Foto: Paulo Rodrigues

CL – A CMC, na voz do seu presidente, tem referido, nomeadamente em conversa com responsáveis da Doca Pesca e de Autoridades Marítimas, que em nenhum outro porto a Câmara tem uma intervenção como tem a CMC, na salvaguarda das condições de trabalho dos pescadores. O que pensa a Associação de Armadores e Pescadores de Cascais disto?

AR – É a opinião do Senhor Presidente. Cada um tem a sua própria opinião. Bem, a Câmara queria fazer da Praia do Peixe uma praia de banhos. Queriam correr com a gente dali. Portanto… Na altura, fomos alertados para isso e acabámos por conseguir impedir que acontecesse. Aquela praia tem licenças de encalhe e podemos encalhar lá os barcos. Queriam tirar-nos essa possibilidade. Se fosse transformada numa praia de banhos, já não podíamos fazer isso. E ainda tínhamos de deixar o barco a 300 metros da praia, nem sequer ficávamos com a protecção da marina.

Também estamos há cerca de um ano sem grua para poder retirar as embarcações da água para fazer as reparações e manutenções necessárias. Essa grua foi-nos prometida para substituir uma outra, mais antiga, que estava sempre a avariar, mas ainda não foi instalada, por terem cortado a base de cimento da primeira. Agora, estamos à espera da realização de um estudo do pontão para poderem instalar a nova grua.      

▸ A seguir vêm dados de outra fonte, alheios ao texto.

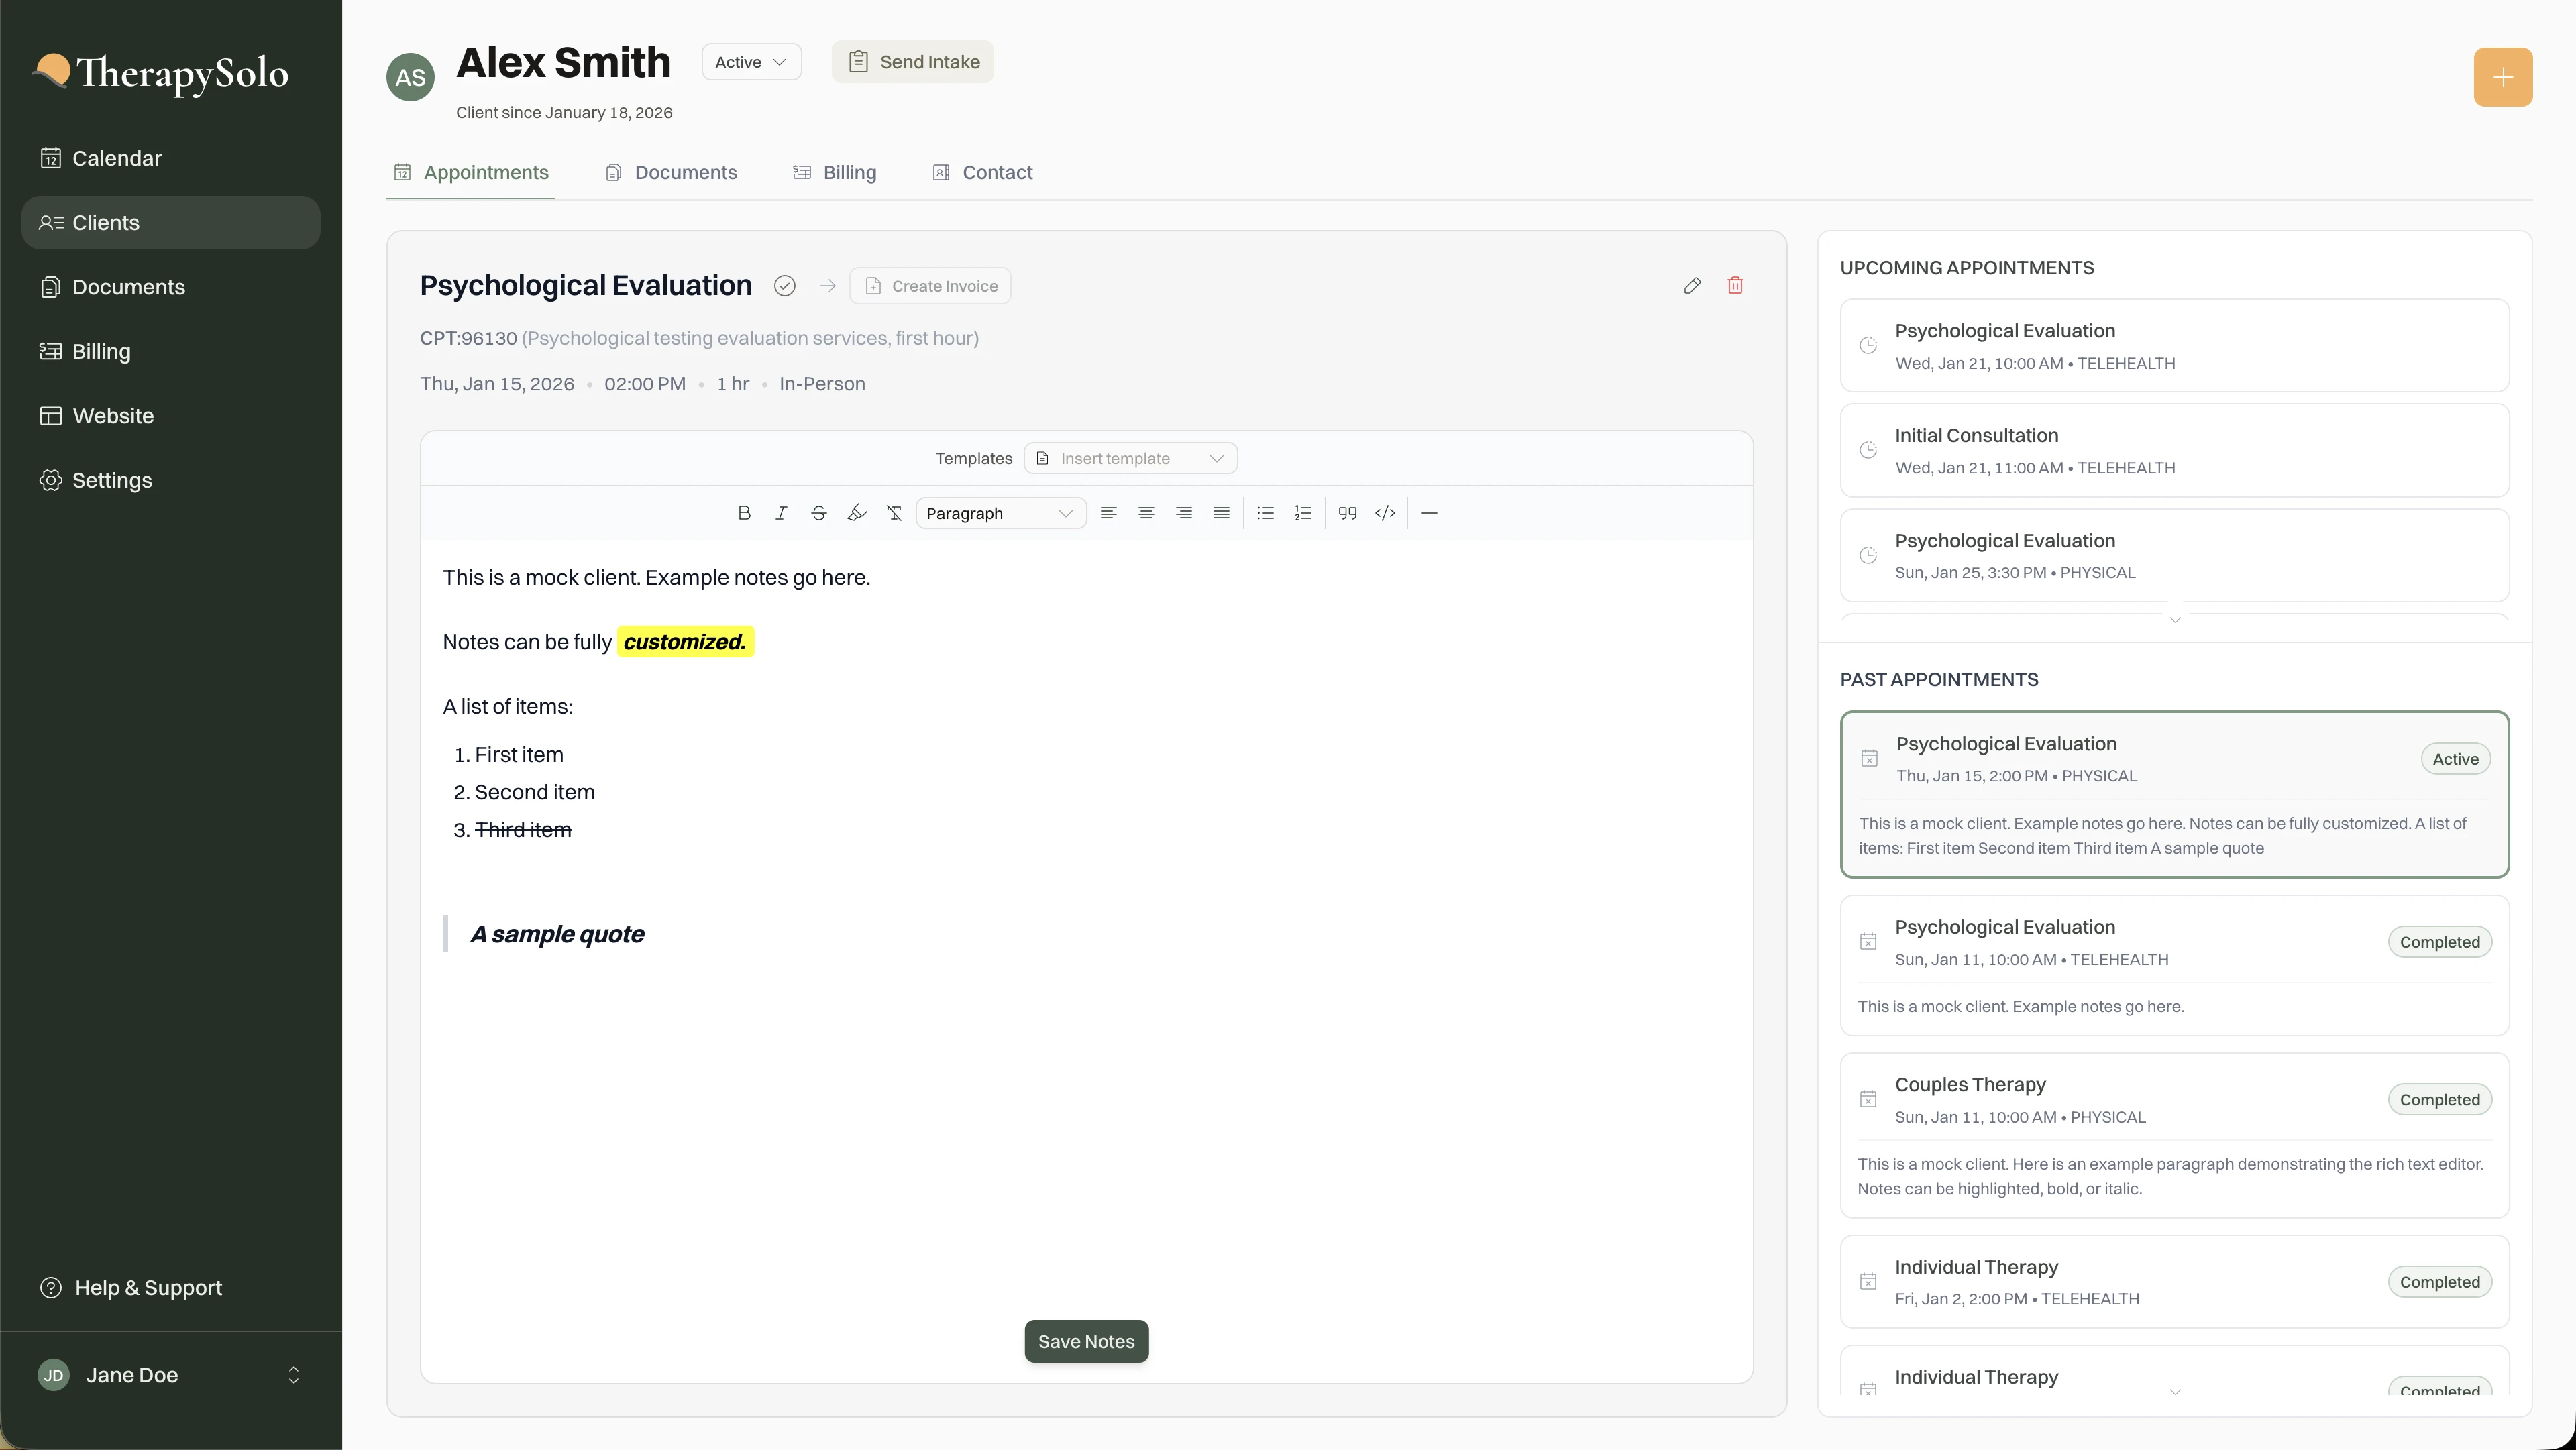This screenshot has height=1450, width=2576.
Task: Expand the Paragraph style dropdown
Action: 1000,513
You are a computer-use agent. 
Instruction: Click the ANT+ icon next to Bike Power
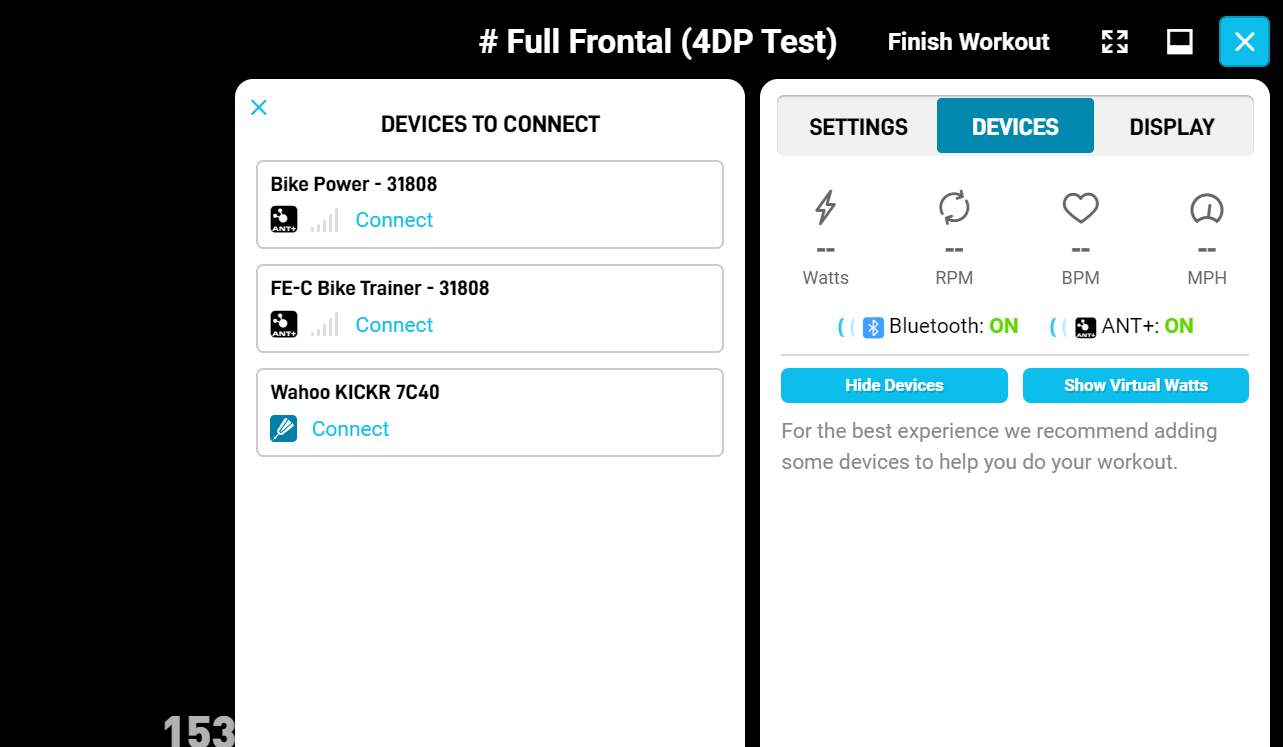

Antigamente, o parque de estacionamento dos pescadores era ao pé do restaurante Beira-Mar, junto à baía, depois passámos lá mais para cima, para o parque de estacionamento do quartel. Agora, meteram connosco num parque junto à Casa das Histórias Paula Rego e ainda chegaram a entregar-nos uns cartões para estacionarmos junto ao Hipódromo. Ou seja, cada vez estamos mais afastados do local onde temos os barcos.

Foto: Paulo Rodrigues

“TÊM OUTRAS PRIORIDADES”

CL – Os Pescadores de Cascais sentem falta de apoio?

AR – Vamos lá ver… estamos numa situação em que o apoio é demorado. As coisas são feitas, mas não são feitas bem, e são feitas devagarinho. Têm outras prioridades. As decisões são bastante lentas para as nossas necessidades. A Câmara ajuda e faz as coisas, mas… 

CL – Os pescadores queixam-se também da lota de Cascais…

AR – A lota já está a funcionar no mesmo sítio onde estava, mas apenas com pesagens. Pesamos ali o pescado, mas não o podemos vender. O peixe segue depois para outras lotas para ser vendido. É uma lota morta. Para poder funcionar, devia ser concessionada, até para defender melhor os interesses dos pescadores.